Goal: Set down the lines of the listing below exactly, starting at the line containing "Open the Messaging menu" and ending at the line containing "pyautogui.click(x=704, y=117)", with both of those lines included. Omit the pictures from your answer.

Data in this exercise:
*-*-*

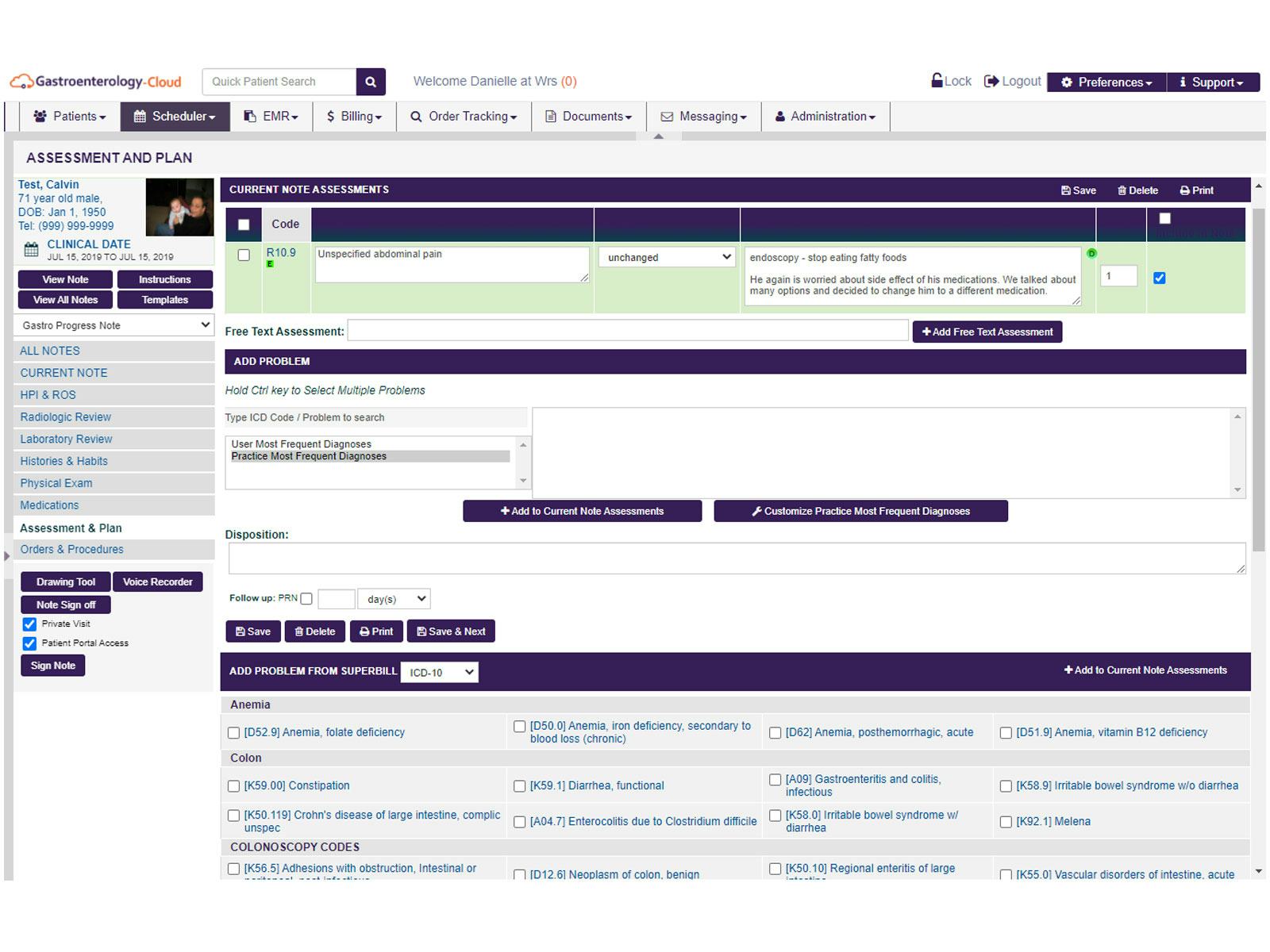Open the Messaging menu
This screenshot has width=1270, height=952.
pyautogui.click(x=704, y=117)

*-*-*

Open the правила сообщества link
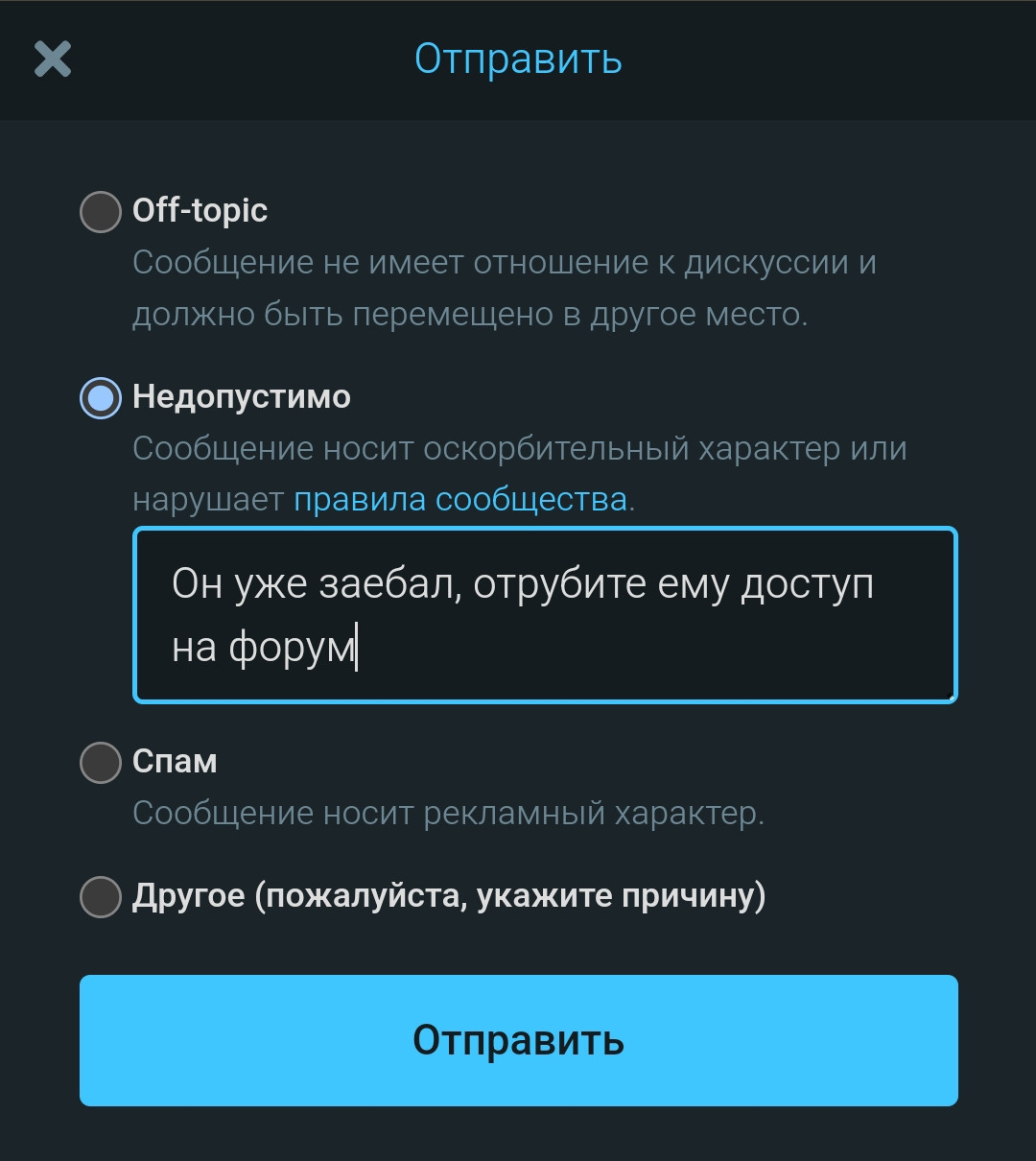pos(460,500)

*-*-*

Solution to the problem:
Open the Messaging menu
This screenshot has width=1270, height=952.
pyautogui.click(x=704, y=117)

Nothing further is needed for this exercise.